3. BIM is multidimensional (I call this the Revolution in Flatland: Pftb to you Mr. Abbott). Technical drawings were traditionally two–dimensional, and in the past 40 years, technology has made them three–dimensional, and accessible in real time on many devices. BIM adds the dimensions of time, cost, spatial relationships, green needs, usability, and even the manufacture of component parts. Even Captain Picard would have a hard time navigating this one, but please don’t play poker while he does. Keep in mind that pondering all these variables from the beginning will create a better project overall. Have faith that what feels like chaos is actually strongly managed.

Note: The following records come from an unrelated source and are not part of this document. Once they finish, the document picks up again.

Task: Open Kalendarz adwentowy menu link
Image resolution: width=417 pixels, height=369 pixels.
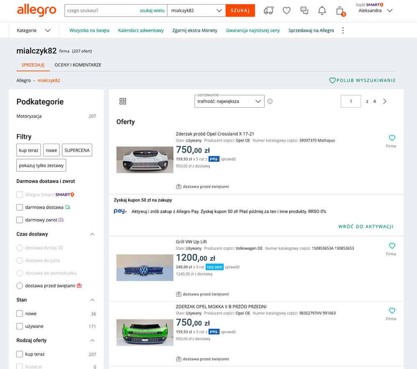Action: [x=141, y=30]
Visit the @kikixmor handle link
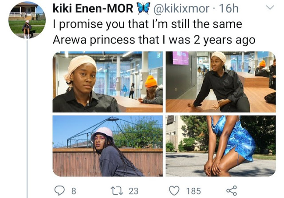 point(181,8)
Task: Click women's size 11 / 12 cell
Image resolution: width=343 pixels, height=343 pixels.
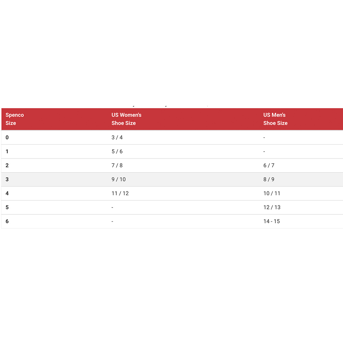Action: click(120, 193)
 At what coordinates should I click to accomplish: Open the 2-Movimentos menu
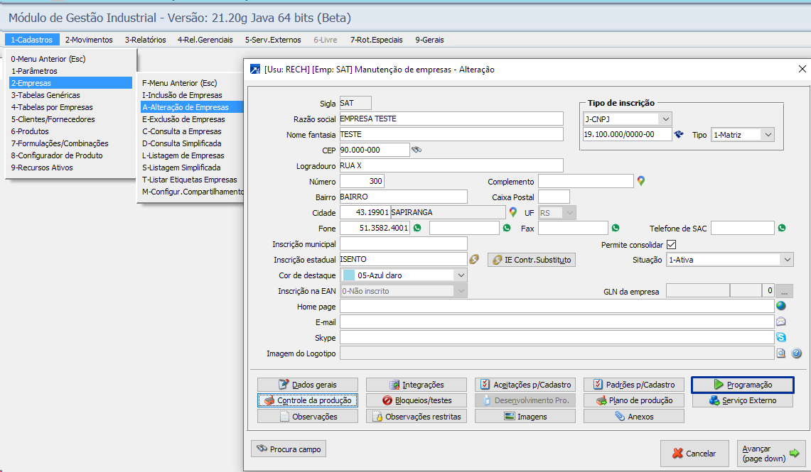pos(89,40)
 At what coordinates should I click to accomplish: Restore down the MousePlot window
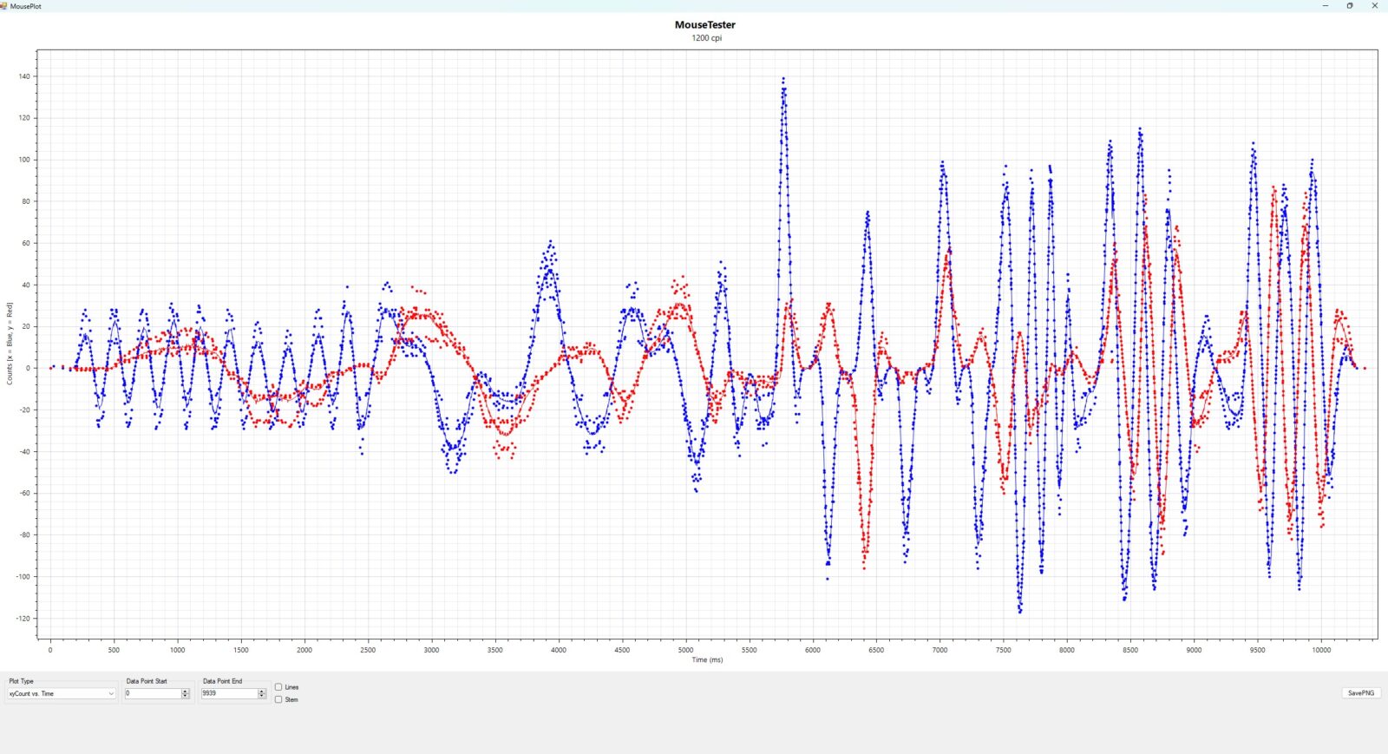[1350, 6]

4. What we learned in preschool IS important; share your toys! The foundation of BIM is sharing information with all parties, making detailed notes, and constructively making adjustments to plans. The sharing and communication begins immediately and never ends. If you are an introvert, this may scare you. Breathe deep; take a course in leadership or communications; you are not alone. Better communication is always a good thing, and the skills you learn for BIM could be used on the kids … <bwaa ha ha ha> now the garbage will be taken out!.

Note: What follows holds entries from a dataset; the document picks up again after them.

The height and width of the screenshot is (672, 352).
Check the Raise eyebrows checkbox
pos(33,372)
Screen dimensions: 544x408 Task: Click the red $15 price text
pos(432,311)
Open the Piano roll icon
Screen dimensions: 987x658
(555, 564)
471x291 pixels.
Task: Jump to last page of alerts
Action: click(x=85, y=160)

5. BIM is data–intensive. Imagine a world where every detail and decision can be weighted, calculated, and analyzed. This is BIM. When you begin the vision of a project, you are already considering the price, and sourcing of the materials, the energy consumption, and even the exact workforce needed from the beginning to end of a project. Yes, it can be shocking. Magic is happening. All these details might overwhelm you; allow yourself to walk outside what is comfortable. BIM done right means that this intensity of data will ultimately lead to cost savings and faster overall development.
6. Everyone has something to say about BIM and not all opinions are created equal. The vagueness of BIM means that good BIM vs nonsense is not always so obvious. GeT smart about BIM. Take a course or several, even if you have been in the world of BIM for a while.